WUCEL's Māori Name
Our Māori Name—Te Toka Tū Moana
Te Toka Tū Moana translates as "the surf-beaten rock that stands firm in the ocean". The name is both a description of the WUCEL building and representative of the strong connections between land and sea that are the focus of much of our research. The WUCEL building has natural design elements that give the appearance of rising from the rocks of the Wellington south coast and allow it to merge with the landscape. The Māori name was suggested by Te Ripowai Higgins.
This sculpture (right) is a symbolic guardian (kaitiaki) of the Laboratory and was carved by Tamatea Kopua in March 2009 using timber from the original WUCEL building.
The original wrought iron 'crab' gates have now been refurbished, re-galvanised and reinstated at WUCEL. The gates were designed by Dr Bob Wear in the late 1980s and built by the physics mechanical workshop, overseen by Alan Hoverd.
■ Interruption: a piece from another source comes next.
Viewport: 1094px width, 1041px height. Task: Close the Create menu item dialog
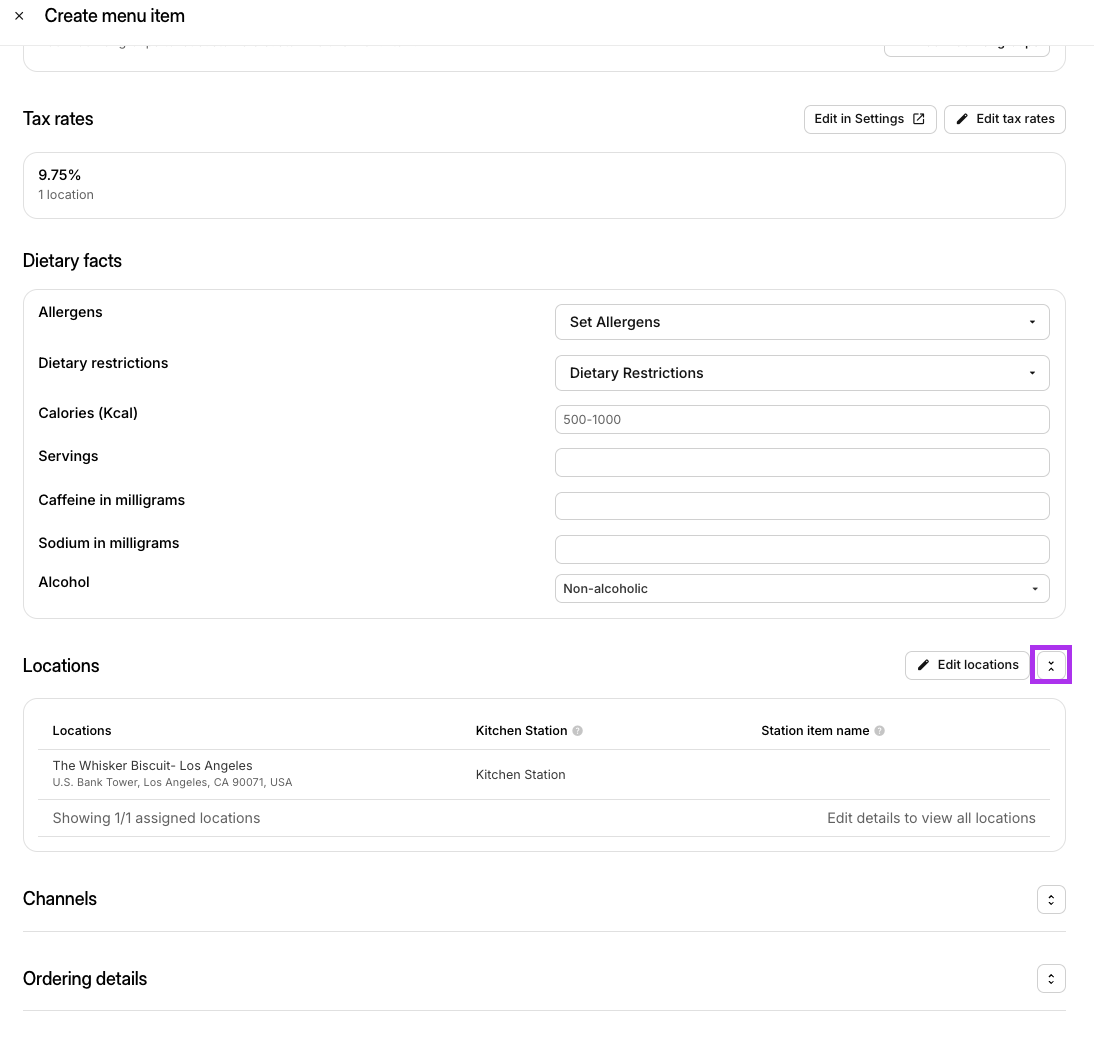point(20,16)
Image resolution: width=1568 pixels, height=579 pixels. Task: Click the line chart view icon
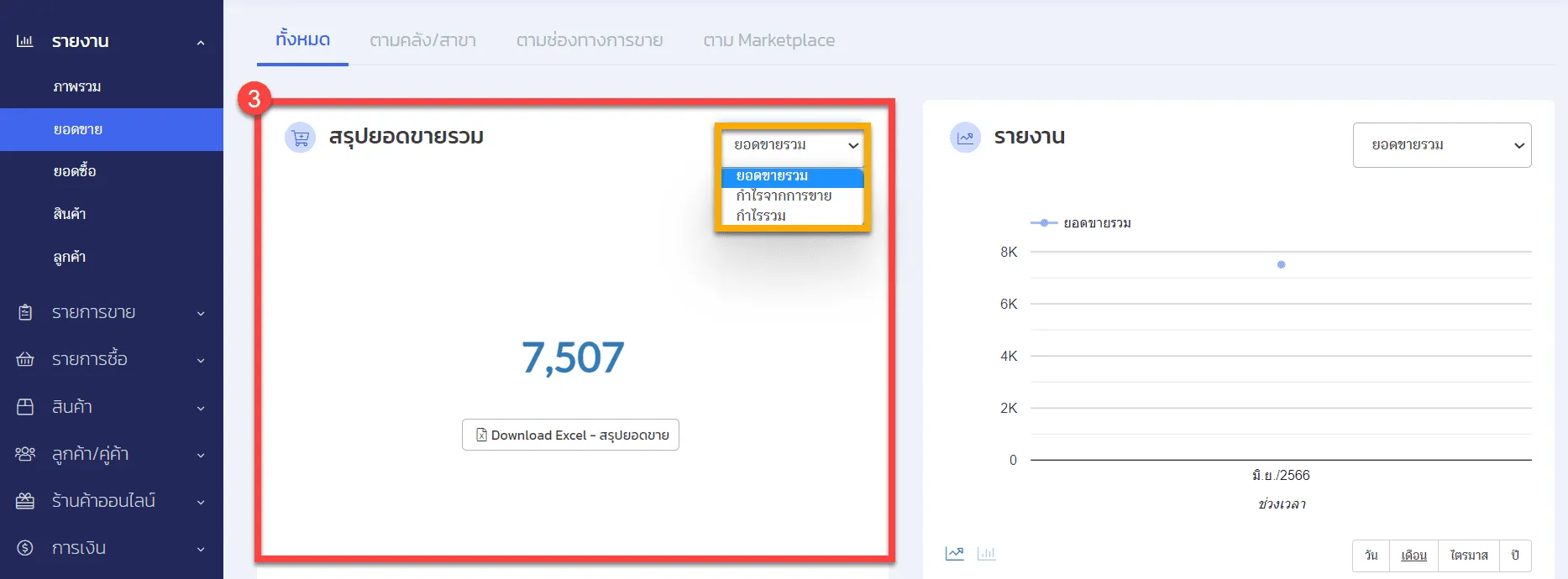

Each 'crab' is made up of around 50 separate pieces of strap metal carefully shaped and welded into place.
The design is based on the common pill box crab, Halicarcinus varius, found in the rock pools opposite the laboratory. Males and females rarely exceed 10 mm carapace width, and are common in sheltered intertidal areas hiding in algae, under rocks with algal cover, and also subtidally to about 30m in detritus and algal drift. The species is distributed throughout the North Island, South Island, Stewart Island and the Chatham Islands and is endemic to New Zealand.